## ESERCIZIO
Risponda alle seguenti domande sull'intervista riportata nell'estratto:
1. Che cosa realizza l'emendamento Costa secondo l'intervistato?
2. Quale Paese viene citato come luogo in cui il processo, la condanna e l'espiazione della pena sono segreti?
3. Da chi viene diffusa, secondo l'intervistato, la maggior parte dei provvedimenti giudiziari?

## ESTRATTO DELLA FONTE

Immagino lei sia contrario all’emendamento Costa. Perché?
Sono contrario perché realizza l’embargo dell’informazione giudiziaria. E questo va in danno dei cittadini che non sapranno più perché una persona è privata della libertà personale e della magistratura che si vuole parli soltanto con i suoi provvedimenti; in questo modo quest'ultima non potrà fare neanche questo e quindi sarà esposta alla narrazione partigiana degli indagati eccellenti e della politica faziosa che racconteranno le cose come pare a loro. In fin dei conti in danno della democrazia che si basa sulla trasparenza e sul controllo diffuso dell’attività pubblica affinché i cittadini possano esercitare nei confronti della giustizia, dell’amministrazione e della politica il loro giudizio critico, evidenziando gli eventuali errori e criticando quando avvengono le cadute professionali.
Quando ho partecipato questa sua tesi, Costa ha sorriso perché sostiene che nessun giornale si preoccupa dell’indagato: non sono persone in carne ed ossa ma notizie.
Ricordo a Costa che nella cosiddetta Repubblica popolare cinese il processo è segreto come anche la condanna e l’espiazione della pena. I cittadini semplicemente spariscono dalla circolazione e si viene a sapere che sono nelle mani dello Stato. Mi meraviglio che un sincero garantista come Costa non percepisca la differenza che si basa tutta sulla trasparenza dell’azione giudiziaria e il pieno accesso di tutti alle motivazioni per le quali un cittadino è privato della libertà.
Lei non crede che comunque non sia sano, anzi eccessivamente osmotico, il rapporto tra procure e stampa e questo emendamento serva a spezzare questo cordone?
Quello di cui non si parla mai è il rapporto tra l’avvocatura e la stampa. Molti cronisti giudiziari potrebbero testimoniare, salvo riservatezze delle fonti, come la maggior parte dei provvedimenti giudiziari, ed in particolare le motivazioni delle misure cautelari, vengano diffuse dai legali. E questo normalmente avviene per veicolare con maggior forza la tesi difensiva da loro sostenuta attraverso gli organi di informazione. Questo, insieme alla patologia di una eccessiva mediatizzazione delle indagini da parte di alcuni pm, contribuisce alla distorsione dell’informazione giudiziaria, che pure è un problema. Ma la cattiva informazione si combatte con la buona informazione e non con nessuna informazione.
Però il suo giudizio potrebbe essere di parte. Lei è un pm e come sostiene Costa, siccome vi hanno tolto il giochino delle conferenze stampa, avete bisogno delle ordinanze di custodia cautelare per fare marketing giudiziario.

## DATI REGISTRATI
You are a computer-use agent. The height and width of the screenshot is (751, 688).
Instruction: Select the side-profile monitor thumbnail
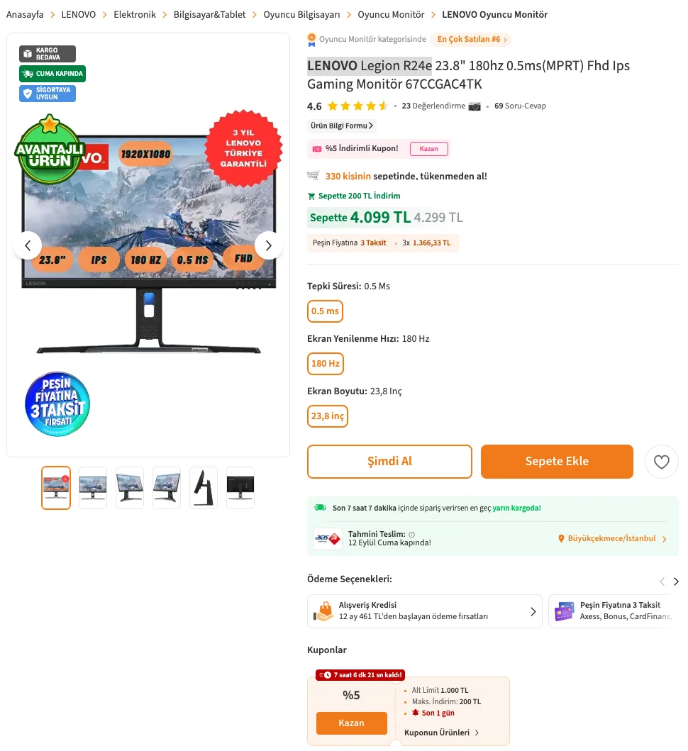[x=203, y=488]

## RISPOSTA
1. L'embargo dell'informazione giudiziaria.
2. La cosiddetta Repubblica popolare cinese.
3. Dai legali.